● DOCUMENT PASSAGE
⟨

- From the Washington Post: “Ruptures of undersea cables that have rattled European security officials in recent months were likely the result of maritime accidents rather than Russian sabotage, according to several U.S. and European intelligence officials. The determination reflects an emerging consensus among U.S. and European security services, according to senior officials from three countries involved in ongoing investigations of a string of incidents in which critical seabed energy and communications lines have been severed.”
- Genomic research is upending what we think we know about archaeology. A recent report, for example, found that one Iron Age society, which had been assumed to be male-dominated, actually centered on women. If you’re looking for a podcast that will get you up to speed on these developments, check out this conversation between Dwarkesh Patel and David Reich.
- The conversation over ChatGPT’s water and energy usage is out of proportion. Andy Masley, the director of Effective Altruism DC, has the receipts: “Sitting down to watch 1 hour of Netflix has the same impact on the climate as asking ChatGPT 300 questions. I suspect that if I announced at a party that I had asked ChatGPT 300 questions in 1 hour I might get accused of hating the Earth, but if I announced that I had watched an hour of Netflix or that I drove 0.8 miles in my sedan the reaction would be a little different. It would be strange if we were having a big national conversation about limiting YouTube watching or never buying books or avoiding uploading more than 30 photos to social media at once for the sake of the climate.”

⟩

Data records
⟨

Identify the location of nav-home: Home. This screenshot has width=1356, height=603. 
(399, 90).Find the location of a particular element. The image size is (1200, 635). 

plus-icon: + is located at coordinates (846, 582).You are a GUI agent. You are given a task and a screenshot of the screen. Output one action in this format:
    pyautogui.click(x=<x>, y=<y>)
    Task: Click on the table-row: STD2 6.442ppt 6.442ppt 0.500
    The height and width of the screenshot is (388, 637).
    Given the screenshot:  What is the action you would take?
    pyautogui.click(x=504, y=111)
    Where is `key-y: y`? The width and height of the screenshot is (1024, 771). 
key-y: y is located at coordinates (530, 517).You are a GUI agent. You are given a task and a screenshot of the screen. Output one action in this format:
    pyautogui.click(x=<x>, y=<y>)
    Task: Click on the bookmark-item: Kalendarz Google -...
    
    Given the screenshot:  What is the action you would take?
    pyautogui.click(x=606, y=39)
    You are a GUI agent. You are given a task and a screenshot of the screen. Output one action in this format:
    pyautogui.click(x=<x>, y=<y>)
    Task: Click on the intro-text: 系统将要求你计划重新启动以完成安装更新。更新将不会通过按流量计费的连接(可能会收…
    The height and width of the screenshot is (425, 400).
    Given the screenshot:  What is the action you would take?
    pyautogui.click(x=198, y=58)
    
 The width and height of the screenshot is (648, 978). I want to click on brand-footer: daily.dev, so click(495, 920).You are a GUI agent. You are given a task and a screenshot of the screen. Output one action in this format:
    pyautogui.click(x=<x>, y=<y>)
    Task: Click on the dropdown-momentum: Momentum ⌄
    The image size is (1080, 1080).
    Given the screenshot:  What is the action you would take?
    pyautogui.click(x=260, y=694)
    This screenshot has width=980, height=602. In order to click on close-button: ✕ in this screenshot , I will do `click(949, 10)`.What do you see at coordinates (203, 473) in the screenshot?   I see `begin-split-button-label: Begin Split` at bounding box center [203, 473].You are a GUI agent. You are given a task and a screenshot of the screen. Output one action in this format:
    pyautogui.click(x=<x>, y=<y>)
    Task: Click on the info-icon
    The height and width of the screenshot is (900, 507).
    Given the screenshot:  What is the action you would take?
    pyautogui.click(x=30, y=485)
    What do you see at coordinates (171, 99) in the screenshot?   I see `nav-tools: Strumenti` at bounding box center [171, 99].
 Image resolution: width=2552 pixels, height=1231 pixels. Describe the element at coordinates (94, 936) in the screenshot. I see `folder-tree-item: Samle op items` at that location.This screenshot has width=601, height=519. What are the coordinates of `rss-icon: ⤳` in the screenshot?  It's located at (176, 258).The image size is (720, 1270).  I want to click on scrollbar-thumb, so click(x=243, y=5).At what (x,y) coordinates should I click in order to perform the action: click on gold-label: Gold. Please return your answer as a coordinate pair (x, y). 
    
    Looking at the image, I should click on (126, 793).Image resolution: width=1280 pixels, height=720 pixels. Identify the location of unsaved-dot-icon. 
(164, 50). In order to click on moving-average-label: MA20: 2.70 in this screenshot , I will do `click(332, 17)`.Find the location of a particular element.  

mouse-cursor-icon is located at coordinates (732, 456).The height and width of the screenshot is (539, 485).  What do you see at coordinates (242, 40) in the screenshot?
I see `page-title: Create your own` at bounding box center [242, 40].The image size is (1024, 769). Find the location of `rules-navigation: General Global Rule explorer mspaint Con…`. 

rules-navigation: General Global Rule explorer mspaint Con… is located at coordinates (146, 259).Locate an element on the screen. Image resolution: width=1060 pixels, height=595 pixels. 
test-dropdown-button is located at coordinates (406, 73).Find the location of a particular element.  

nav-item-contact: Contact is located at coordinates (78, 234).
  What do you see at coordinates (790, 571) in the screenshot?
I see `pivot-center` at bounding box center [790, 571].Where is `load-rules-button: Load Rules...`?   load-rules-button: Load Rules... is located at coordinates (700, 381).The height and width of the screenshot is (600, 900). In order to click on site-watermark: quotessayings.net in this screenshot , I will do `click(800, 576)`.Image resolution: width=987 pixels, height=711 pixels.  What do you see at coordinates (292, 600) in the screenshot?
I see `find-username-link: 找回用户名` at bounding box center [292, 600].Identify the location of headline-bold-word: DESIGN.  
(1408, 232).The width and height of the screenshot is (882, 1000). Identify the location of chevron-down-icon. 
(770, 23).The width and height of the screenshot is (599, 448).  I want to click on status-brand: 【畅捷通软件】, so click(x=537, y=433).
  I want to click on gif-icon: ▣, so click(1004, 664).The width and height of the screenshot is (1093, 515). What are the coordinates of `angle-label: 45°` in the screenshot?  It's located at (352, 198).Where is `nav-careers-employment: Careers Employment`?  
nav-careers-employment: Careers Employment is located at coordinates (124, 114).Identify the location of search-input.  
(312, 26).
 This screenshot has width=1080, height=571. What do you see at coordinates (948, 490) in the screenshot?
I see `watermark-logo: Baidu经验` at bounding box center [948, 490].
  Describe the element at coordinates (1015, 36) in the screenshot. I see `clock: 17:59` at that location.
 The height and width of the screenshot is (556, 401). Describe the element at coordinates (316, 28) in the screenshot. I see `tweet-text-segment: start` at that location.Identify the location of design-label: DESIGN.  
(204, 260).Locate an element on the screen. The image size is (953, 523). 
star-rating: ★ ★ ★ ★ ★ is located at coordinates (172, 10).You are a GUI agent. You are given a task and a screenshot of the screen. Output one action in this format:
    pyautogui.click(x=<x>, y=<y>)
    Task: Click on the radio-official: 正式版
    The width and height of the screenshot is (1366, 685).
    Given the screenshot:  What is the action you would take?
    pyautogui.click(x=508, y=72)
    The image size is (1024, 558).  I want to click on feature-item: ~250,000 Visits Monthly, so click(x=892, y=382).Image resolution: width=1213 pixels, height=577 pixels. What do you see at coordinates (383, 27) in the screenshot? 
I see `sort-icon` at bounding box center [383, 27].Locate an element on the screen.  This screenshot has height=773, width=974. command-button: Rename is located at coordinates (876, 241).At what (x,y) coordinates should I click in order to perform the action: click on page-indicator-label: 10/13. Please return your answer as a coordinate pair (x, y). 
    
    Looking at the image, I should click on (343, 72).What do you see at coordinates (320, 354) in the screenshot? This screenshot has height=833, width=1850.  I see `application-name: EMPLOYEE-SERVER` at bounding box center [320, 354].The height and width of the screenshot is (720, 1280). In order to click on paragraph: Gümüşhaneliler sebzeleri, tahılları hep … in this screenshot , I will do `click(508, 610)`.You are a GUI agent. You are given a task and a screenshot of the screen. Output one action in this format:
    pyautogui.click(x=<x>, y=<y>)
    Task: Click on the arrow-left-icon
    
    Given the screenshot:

⟩

● TASKS TO COMPLETE
**a.** In the news roundup, restate the part that opens with the words containing "- From the Washington" and closes with "and David Reich.", swapping "undersea" for "subsea".
**b.** Name every person identified by name in the news roundup.
**c.** Go on with the news roundup, picking up after its final sentence.

● ANSWER SET
**a.**
- From the Washington Post: “Ruptures of subsea cables that have rattled European security officials in recent months were likely the result of maritime accidents rather than Russian sabotage, according to several U.S. and European intelligence officials. The determination reflects an emerging consensus among U.S. and European security services, according to senior officials from three countries involved in ongoing investigations of a string of incidents in which critical seabed energy and communications lines have been severed.”
- Genomic research is upending what we think we know about archaeology. A recent report, for example, found that one Iron Age society, which had been assumed to be male-dominated, actually centered on women. If you’re looking for a podcast that will get you up to speed on these developments, check out this conversation between Dwarkesh Patel and David Reich.

**b.** Dwarkesh Patel, David Reich, Andy Masley

**c.**
- Eric Berger, author of two bestselling books on the space industry, has profiled K2, a Californian satellite company. Instead of going smaller with its satellites, “the company is now building its first ‘Mega Class’ satellite bus, intended to have similar capabilities to Lockheed’s LM2100: 20 kW of power, 1,000 kg of payload capacity, and propulsion to move between orbits. … The biggest difference is cost. K2 aims to sell its satellite bus for $15 million.” Why is this important? As Berger explains, “About a month ago, K2 announced that it had signed a contract with the U.S. Space Force to launch its first Mega Class satellite in early 2026. The $60 million contract for the “Gravitas” mission will demonstrate the ability of K2’s satellite bus to host several experiments and successfully maneuver from low-Earth orbit to middle-Earth orbit (several thousand km above the surface of Earth).”
- DeepSeek’s attention in the last week drove people to the site, crashing the services of its AI model. I’ve been wondering whether DeepSeek is structurally forced to be open source. The company seems to have most of China’s advanced chips, which are limited, and the company seems to be straining on the inference side, which comes from users making lots of queries. Does anyone know the best estimates for China’s total compute capacity? Let me know in the comments.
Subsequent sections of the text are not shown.